Pourquoi l’étude a été critiquée ?

En conclusion de l’étude, le Pr Raoult et son équipe en ont appelé à “une évaluation urgente de cette stratégie thérapeutique rentable, pour à la fois limiter la propagation du Covid-19, et traiter les patients le plus tôt possible avant que des complications respiratoires sévères et irréversibles ne se manifestent”. Mais leurs observations n’ont pas fait l’unanimité et ont suscité de nombreuses critiques.

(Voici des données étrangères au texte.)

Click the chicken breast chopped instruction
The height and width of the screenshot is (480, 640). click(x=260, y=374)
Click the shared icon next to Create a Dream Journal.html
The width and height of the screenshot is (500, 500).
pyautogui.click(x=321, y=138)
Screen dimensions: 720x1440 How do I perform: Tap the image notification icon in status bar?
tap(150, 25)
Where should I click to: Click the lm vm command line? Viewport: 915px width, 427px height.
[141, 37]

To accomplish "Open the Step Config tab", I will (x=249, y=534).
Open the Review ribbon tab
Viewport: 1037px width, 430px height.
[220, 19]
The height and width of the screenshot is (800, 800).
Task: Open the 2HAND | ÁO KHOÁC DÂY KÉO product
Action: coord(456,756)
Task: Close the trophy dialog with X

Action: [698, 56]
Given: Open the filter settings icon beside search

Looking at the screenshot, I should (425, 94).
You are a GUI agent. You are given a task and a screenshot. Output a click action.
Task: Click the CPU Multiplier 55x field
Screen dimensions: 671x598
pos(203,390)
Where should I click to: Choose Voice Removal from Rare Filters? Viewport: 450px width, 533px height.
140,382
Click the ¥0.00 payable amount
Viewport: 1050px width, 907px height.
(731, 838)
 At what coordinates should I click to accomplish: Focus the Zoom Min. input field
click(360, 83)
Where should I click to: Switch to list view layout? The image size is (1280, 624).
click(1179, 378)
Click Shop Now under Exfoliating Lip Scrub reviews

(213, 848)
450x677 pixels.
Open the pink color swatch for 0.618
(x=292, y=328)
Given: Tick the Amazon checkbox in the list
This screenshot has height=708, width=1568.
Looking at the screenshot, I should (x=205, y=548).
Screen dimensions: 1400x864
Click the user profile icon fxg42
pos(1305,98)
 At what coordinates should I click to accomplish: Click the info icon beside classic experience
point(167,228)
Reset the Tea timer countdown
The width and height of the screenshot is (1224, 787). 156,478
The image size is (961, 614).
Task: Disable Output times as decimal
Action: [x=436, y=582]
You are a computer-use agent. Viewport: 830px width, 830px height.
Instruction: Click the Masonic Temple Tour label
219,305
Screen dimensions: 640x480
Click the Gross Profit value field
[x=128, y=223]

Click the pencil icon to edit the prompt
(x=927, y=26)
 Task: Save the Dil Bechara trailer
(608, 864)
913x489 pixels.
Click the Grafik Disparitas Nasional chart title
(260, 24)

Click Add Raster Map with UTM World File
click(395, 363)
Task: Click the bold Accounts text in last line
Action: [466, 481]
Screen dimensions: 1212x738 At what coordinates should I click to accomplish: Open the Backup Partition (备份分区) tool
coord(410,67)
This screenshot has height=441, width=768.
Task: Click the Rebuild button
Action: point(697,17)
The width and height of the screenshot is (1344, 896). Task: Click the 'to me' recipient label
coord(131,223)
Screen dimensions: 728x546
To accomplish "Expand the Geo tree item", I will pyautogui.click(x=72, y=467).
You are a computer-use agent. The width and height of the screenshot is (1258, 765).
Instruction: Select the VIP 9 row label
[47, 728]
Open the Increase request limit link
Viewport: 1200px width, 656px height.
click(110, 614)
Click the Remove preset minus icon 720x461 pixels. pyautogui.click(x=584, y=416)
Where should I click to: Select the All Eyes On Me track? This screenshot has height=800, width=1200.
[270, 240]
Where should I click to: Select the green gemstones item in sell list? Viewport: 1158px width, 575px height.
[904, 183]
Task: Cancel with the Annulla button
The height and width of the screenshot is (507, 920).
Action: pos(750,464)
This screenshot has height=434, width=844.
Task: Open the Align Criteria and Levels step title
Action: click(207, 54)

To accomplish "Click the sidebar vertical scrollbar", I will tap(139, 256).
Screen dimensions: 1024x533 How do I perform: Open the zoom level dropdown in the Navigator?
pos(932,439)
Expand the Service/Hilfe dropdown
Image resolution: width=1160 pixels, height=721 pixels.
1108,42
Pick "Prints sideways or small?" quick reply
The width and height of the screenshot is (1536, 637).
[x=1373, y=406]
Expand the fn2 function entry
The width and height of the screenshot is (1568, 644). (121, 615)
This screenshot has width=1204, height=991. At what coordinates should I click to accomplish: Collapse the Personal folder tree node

A l’instar de la première étude menée à Marseille, c’est la méthodologie du Pr Raoult qui a à nouveau été mise en cause. Celle-ci n’a pas impliqué de groupe de contrôle, à savoir des patients auxquels le traitement n’a pas été administré. “il est donc impossible d’établir une comparaison pour déterminer si c’est bien le traitement qui est à l’origine de l’amélioration”, précise le journal Le Monde. Le Pr François Balloux, de la University College de Londres, estime quant à lui que la plupart des patients se remettent “avec ou sans traitement à l’hydroxychloroquine et à l’azithromycine”.

Face à ces critiques, l’infectiologue a défendu sa méthodologie en expliquant que son équipe avait proposé ce protocole “à tous les patients ne présentant pas de contre-indication”. Dans une tribune publiée par Le Monde avant la parution de cette étude, il avait notamment souligné, “Le médecin peut et doit réfléchir comme un médecin, et non pas comme un méthodologiste”.

Toutefois, si de nombreuses voix s’élèvent contre le Pr Raoult, certaines ne sont pas sans soutenir l’infectiologue. Philippe Douste-Blazy, ex-ministre de la Santé et ancien maire de Toulouse a manifesté sa prise de position dans une vidéo publiée sur Twitter, où il en appelle au président de la République ainsi qu’à Olivier Véran à autoriser “la prescription de la chloroquine aux malades avant qu’il ne soit trop tard ». L’homme politique demande plus précisément “un nouveau décret permettant à tous les médecins français qu’ils soient libéraux ou hospitaliers de pouvoir prescrire 600 mg de Plaquenil et 250 mg d’azithromycine par jour pendant dix jours à leurs patients atteints de COVID-19 symptomatiques”.

A savoir que depuis le jeudi 26 mars, le ministre de la Santé a autorisé et encadré par un décret publié au Journal Officiel l’utilisation du Plaquenil, un médicament à base d’hydroxychloroquine, pour les patients atteints du Covid-19. “L’hydroxychloroquine et l’association lopinavir/ ritonavir peuvent être prescrits, dispensés et administrés sous la responsabilité d’un médecin aux patients atteints par le Covid-19, dans les établissements de santé qui les prennent en charge, ainsi que, pour la poursuite de leur traitement si leur état le permet et sur autorisation du prescripteur initial, à domicile », rapporte France 24. Interrogée par l’AFP, l’ANSM a souligné que le médicament ne serait toutefois pas “utilisable dans la prise en charge du Covid-19 en (médecine de) ville”.